== ÜBUNGSTEXT ==

Als erfahrene Moderatorin eröffnete Fried mit ihrem Favoriten, "Weiße Geister" von Alice Greenway (marebuch), die Auftaktsendung: "Sinnlich und fesselnd, es hat mich reingezogen wie eine Schlingpflanze.“ Mangold hielt mit "Ein anderes Leben“ von Per Olov Enquist (Hanser) dagegen. „Ihn zu lesen und nicht zu lieben ist unmöglich“, behauptete der stellvertretende Feuilletonchef der "Zeit" und erhielt durch Fried sogleich den Gegenbeweis: „Etwas mehr Lektorat hätte dem Buch nicht geschadet!“ Nach diesen Aufwärmübungen kamen Fried, die vorher streckenweise noch recht steif wirkte, und der gestikulierende Mangold authentischer rüber.
Fried erkannte sich offenbar selbst wieder in den, wie sie sagte, „zwanghaften Mittelstandsmüttern mit Biokost und Waldorfschule“, die Anna Katharina Hahn in ihrem Buch „Kürzere Tage“ (Suhrkamp) beschreibt. Mangold lobte die „ätzende Beobachtungsgabe“ der Autorin. Kontroverser ging es bei Joey Goebels „Heartland“ (Diogenes) zur Sache. Sie: „Toll, wie der Konflikt beschrieben wird.“ Er: „Dieser Wälzer hat mich unendlich angestrengt.“ Sie: „Sie sind doch hier als junger Wilder angetreten – jetzt muss ich alte Schachtel hier eine Bresche für die Literatur schlagen!“ Er: „Die Liebesgeschichte darin ist noch das Beste.“ Sie: „Ich finde, es ist ein sehr unterhaltsamer Familienepos.“ Er: „Mich nervt diese Familie!“
Für die Zuschauer wurde es an Stellen wie dieser spannend. Doch statt hier vertiefen zu können – schließlich hatten die Macher der Sendung „Rückkehr zu mehr Literaturkritik und Diskurs“ angekündigt -, musste Mangold vom Sofa hechten und im Sekundentakt drei weitere Titel runterrattern („Der Aufstieg des Geldes: Die Währung der Geschichte“ von Niall Ferguson (Econ), „Paradiso“ von Thomas Klupp (Berlin Verlag), „Wir sind alle Isländer: Von Lust und Frust in der Krise zu sein“ von Halldór Gudmundsson (btb)). Dermaßen komprimiert war es kaum möglich, ihm dabei wirklich folgen zu können. Kurz und bündig auch der Auftritt von Schauspieler Walter Sittler, der mit Erich Kästners „Als ich ein kleiner Junge war“ (dtv) einen Klassiker einbrachte. Was das „Coffetable-Book für die Junggesellenbude“ („Big Book of Legs“, Taschen) ganz zum Schluss sollte, ist fraglich, zumal das Moderatorenduo doch im Vorfeld versprochen hatte, die kostbare Sendezeit für Bücher zu nutzen, die es wert sind.

===
== DATENAUSZÜGE ==

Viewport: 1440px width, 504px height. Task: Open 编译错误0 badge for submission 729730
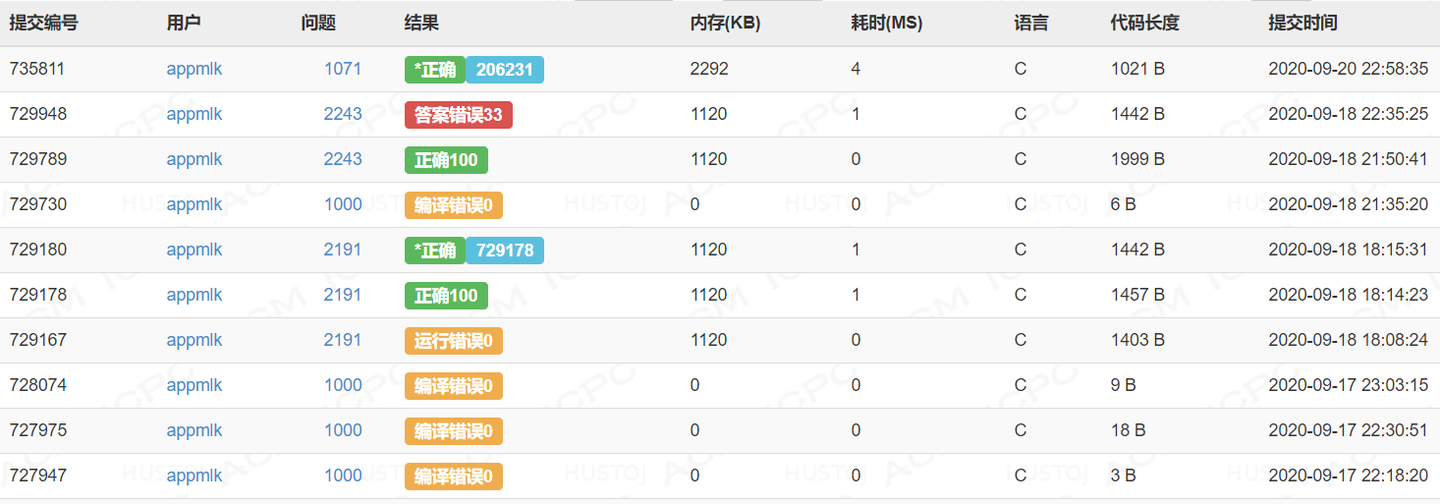click(x=453, y=205)
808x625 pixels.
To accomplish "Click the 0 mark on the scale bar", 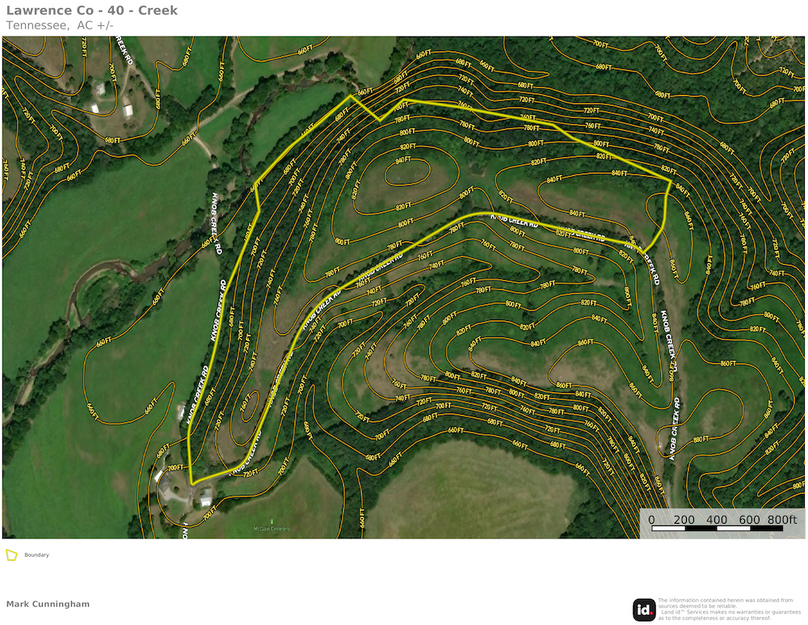I will pyautogui.click(x=651, y=519).
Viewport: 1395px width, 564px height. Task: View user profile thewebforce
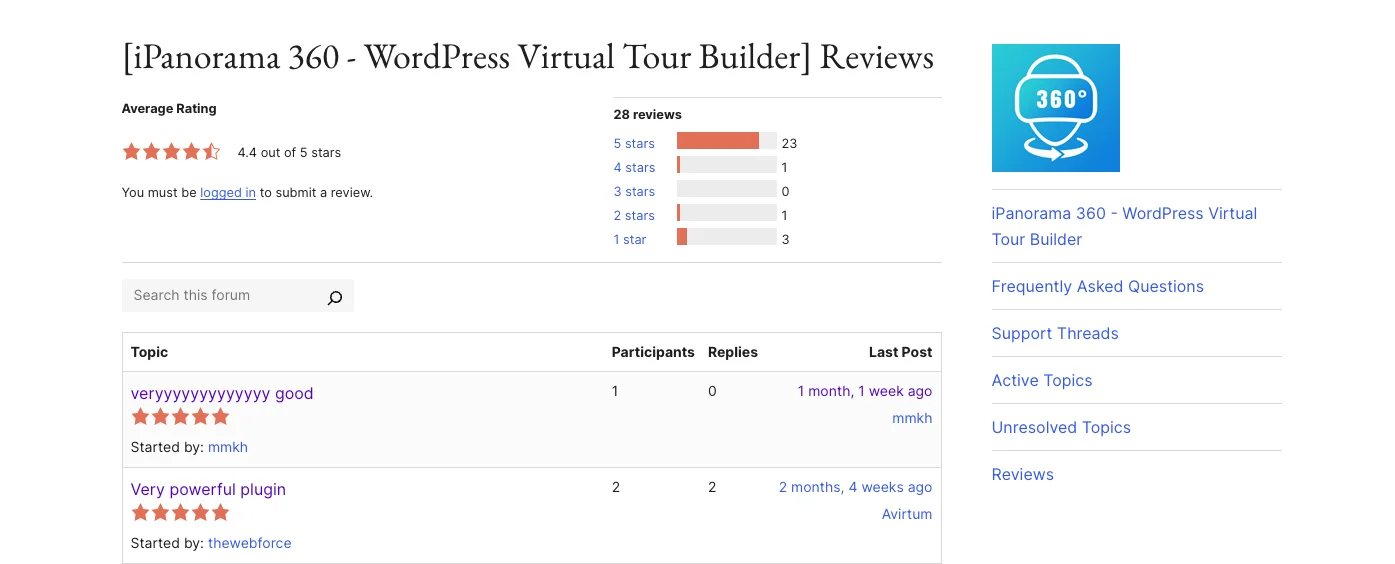coord(250,543)
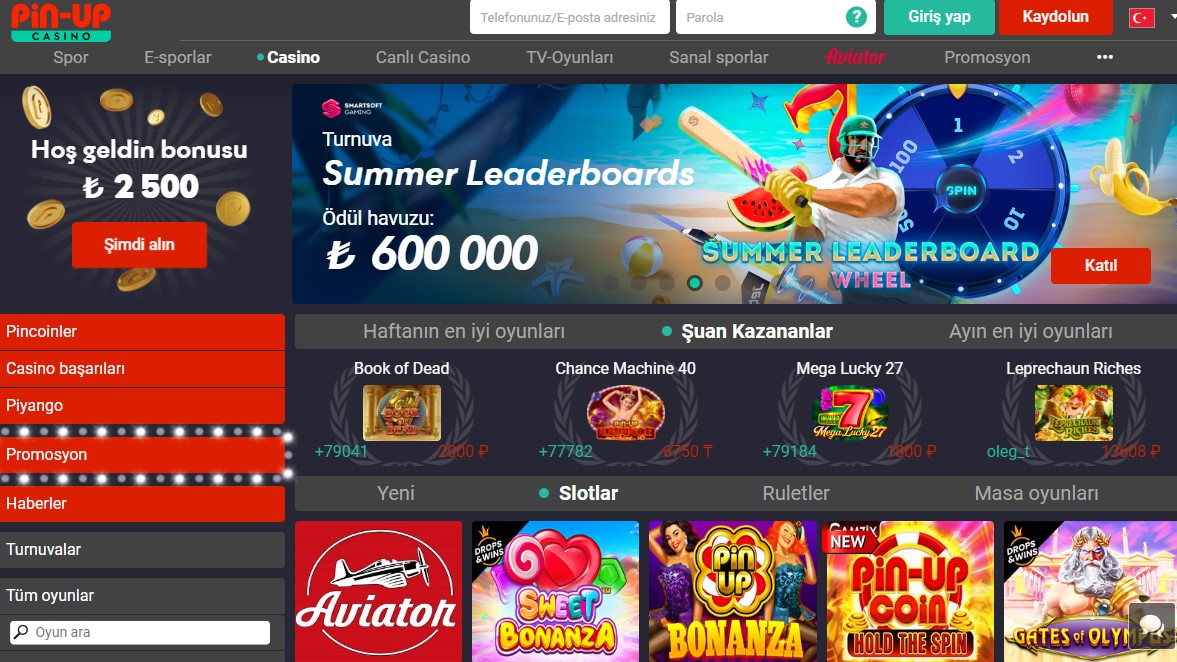Open Canlı Casino menu item
The height and width of the screenshot is (662, 1177).
click(423, 57)
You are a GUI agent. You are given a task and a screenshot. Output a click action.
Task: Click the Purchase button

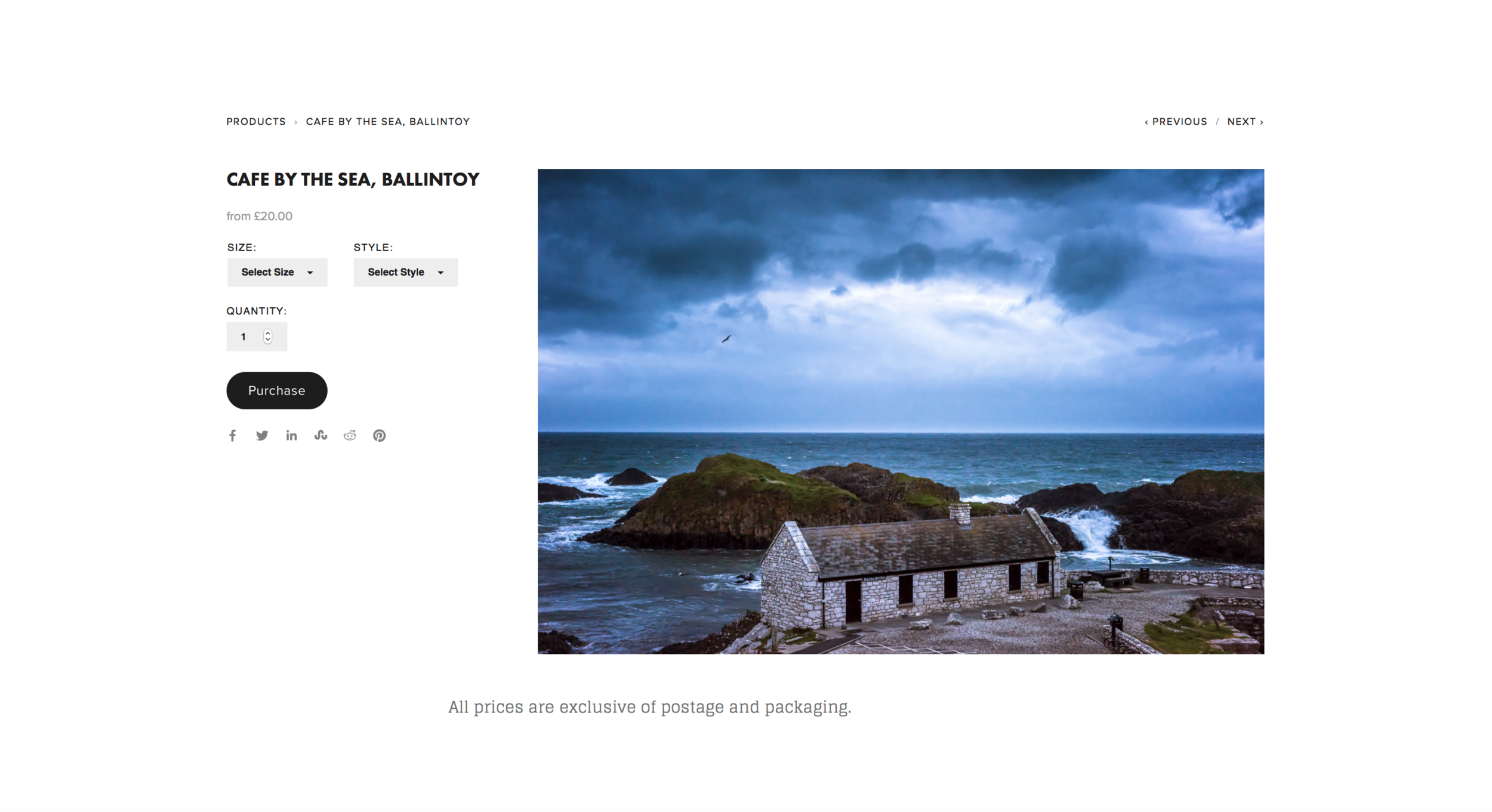(277, 391)
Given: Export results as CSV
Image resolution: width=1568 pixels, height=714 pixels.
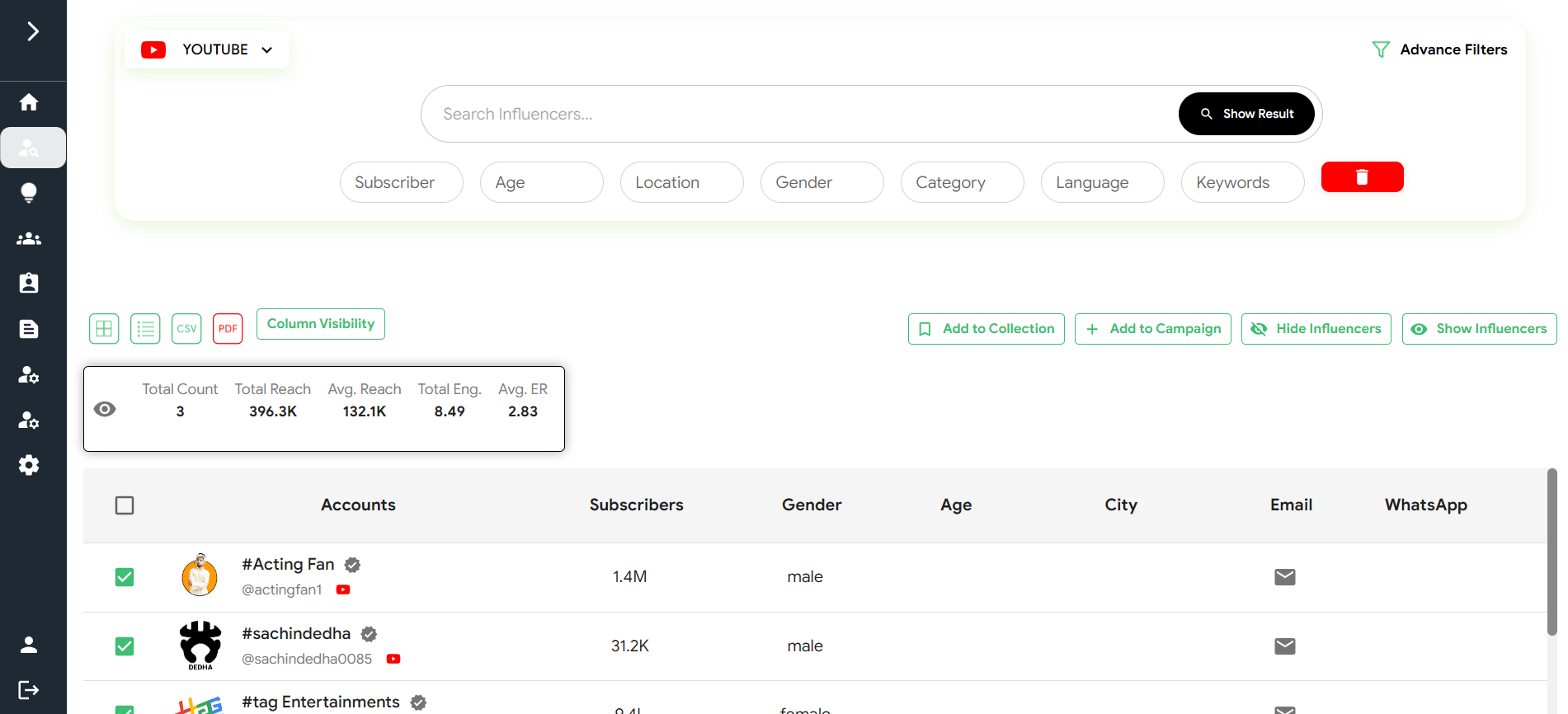Looking at the screenshot, I should (x=186, y=328).
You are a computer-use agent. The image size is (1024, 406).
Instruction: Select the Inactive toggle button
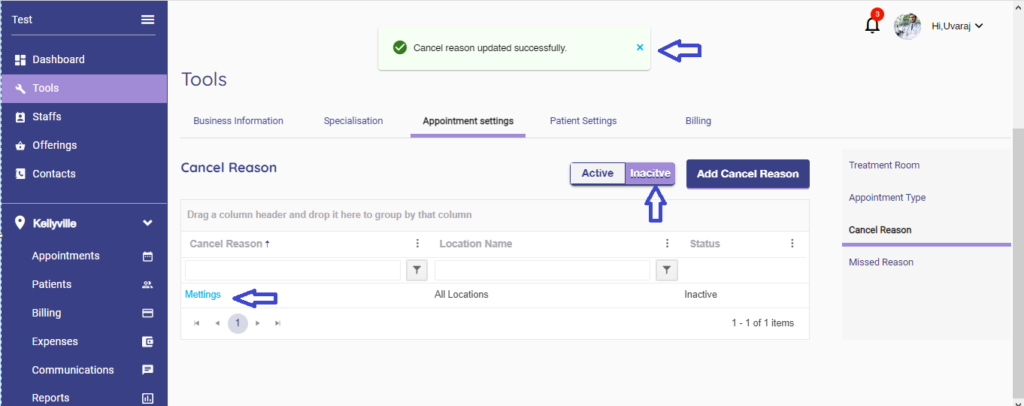650,174
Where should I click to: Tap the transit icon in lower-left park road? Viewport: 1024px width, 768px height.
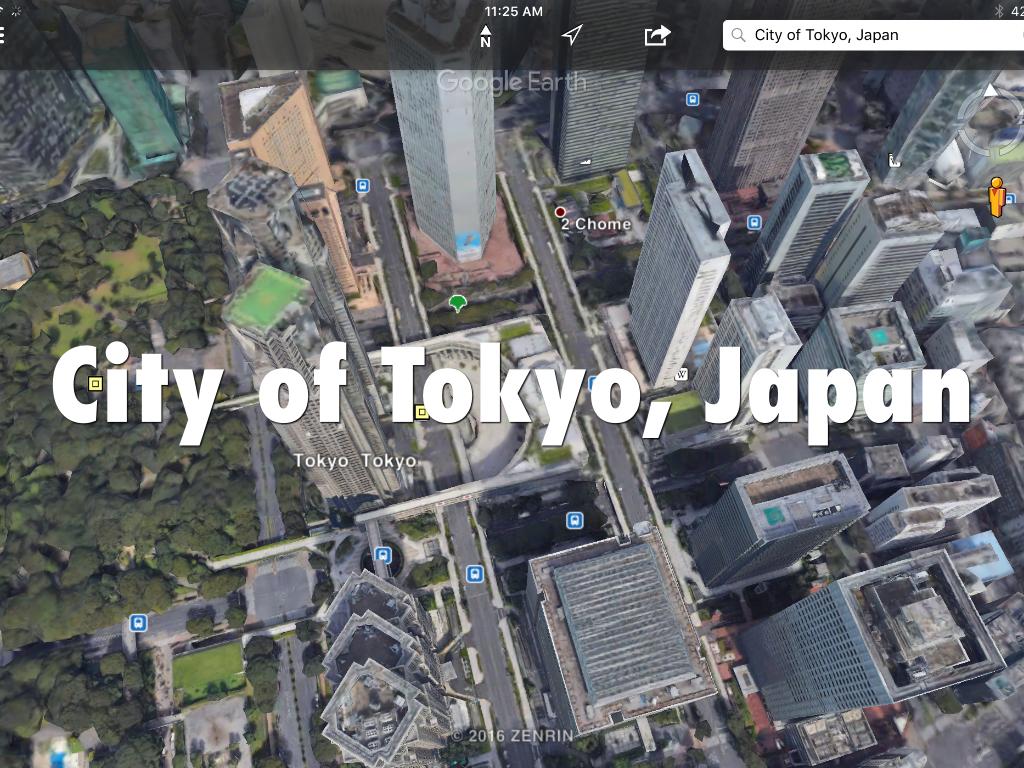tap(138, 623)
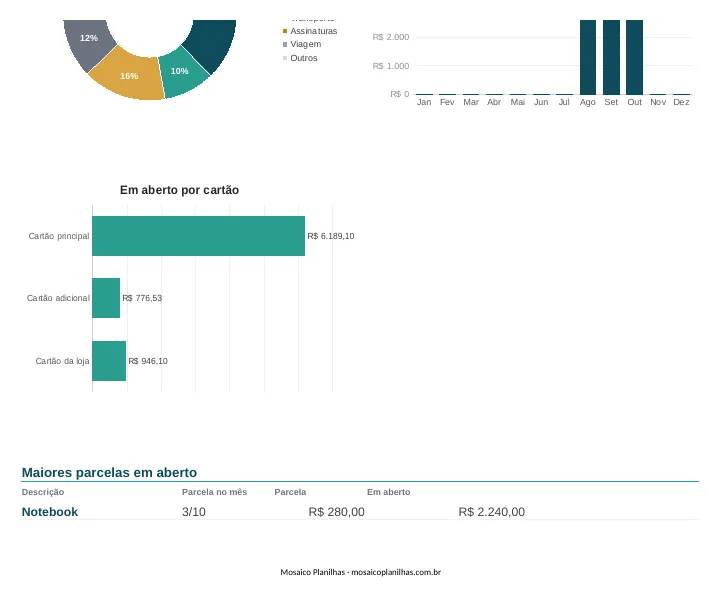The image size is (719, 597).
Task: Click the Ago bar in monthly chart
Action: click(588, 57)
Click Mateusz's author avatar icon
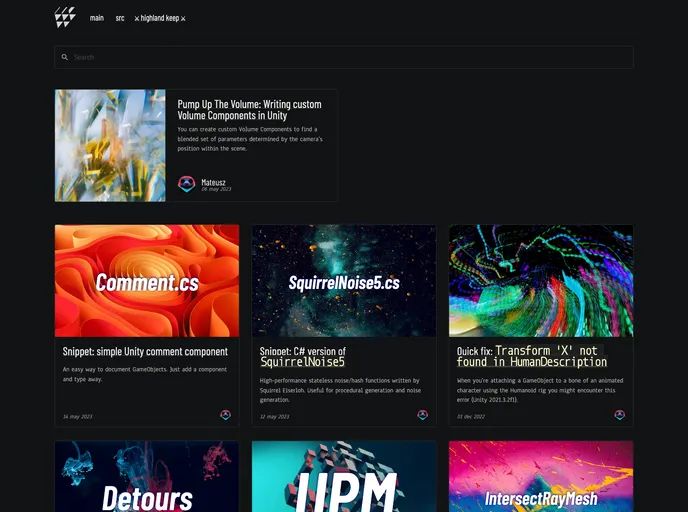 (186, 184)
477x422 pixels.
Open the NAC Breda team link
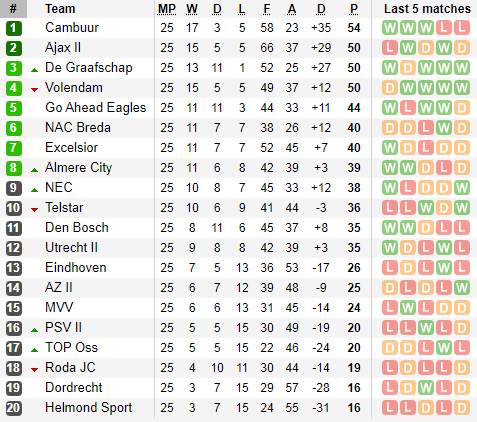[78, 128]
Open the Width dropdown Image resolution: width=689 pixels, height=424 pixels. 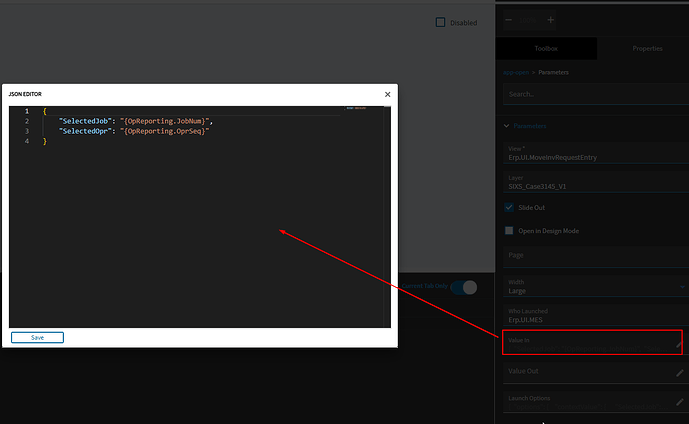pos(596,286)
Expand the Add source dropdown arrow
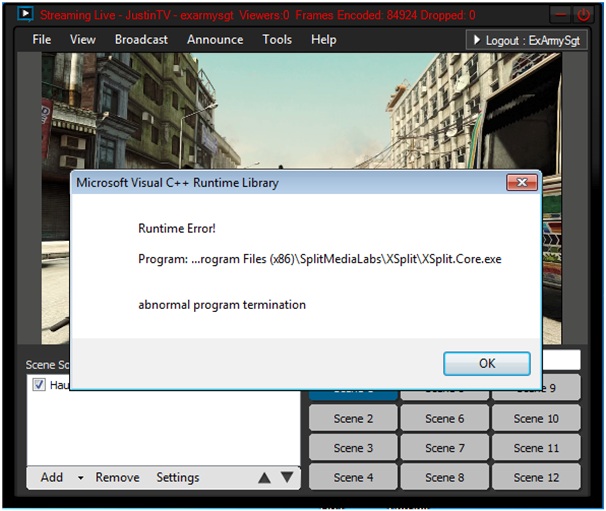Viewport: 606px width, 511px height. [x=80, y=478]
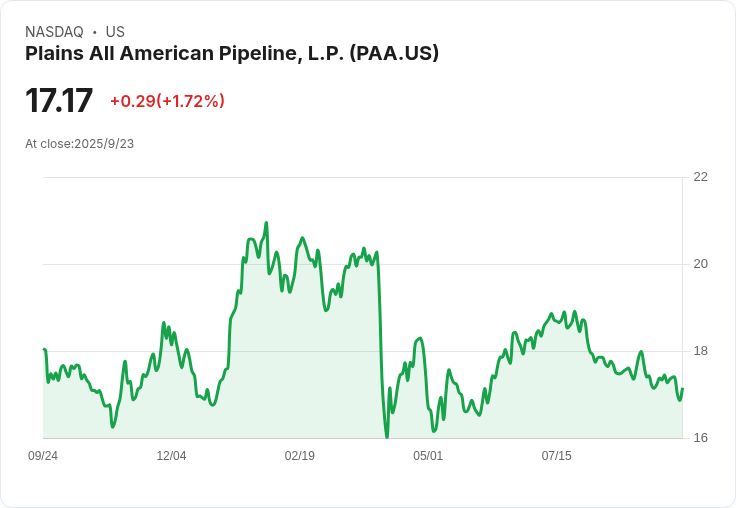Screen dimensions: 736x508
Task: Click the At close date text
Action: tap(79, 144)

===

- **AUFGABE 1**: Mit welchem Buch hat Fried laut dem Text über die Literatursendung die Auftaktsendung eröffnet?
- **AUFGABE 2**: Schreib den Text über die Literatursendung nach seinem letzten Satz weiter.

- **ANTWORT 1**: Mit „Weiße Geister“ von Alice Greenway (marebuch).

- **ANTWORT 2**:
„Die Vorleser“ konnten sich gleich nach der Premiere in die Sommerpause verabschieden. Am Freitag, dem 18. September, geht der Literaturmarathon in die zweite Runde.
Zur Sendung: "Die Vorleser" erscheint 6x jährlich, jeweils freitags um 22.30 Uhr (2009: 10.7., 18.9., 23.10., 4.12.)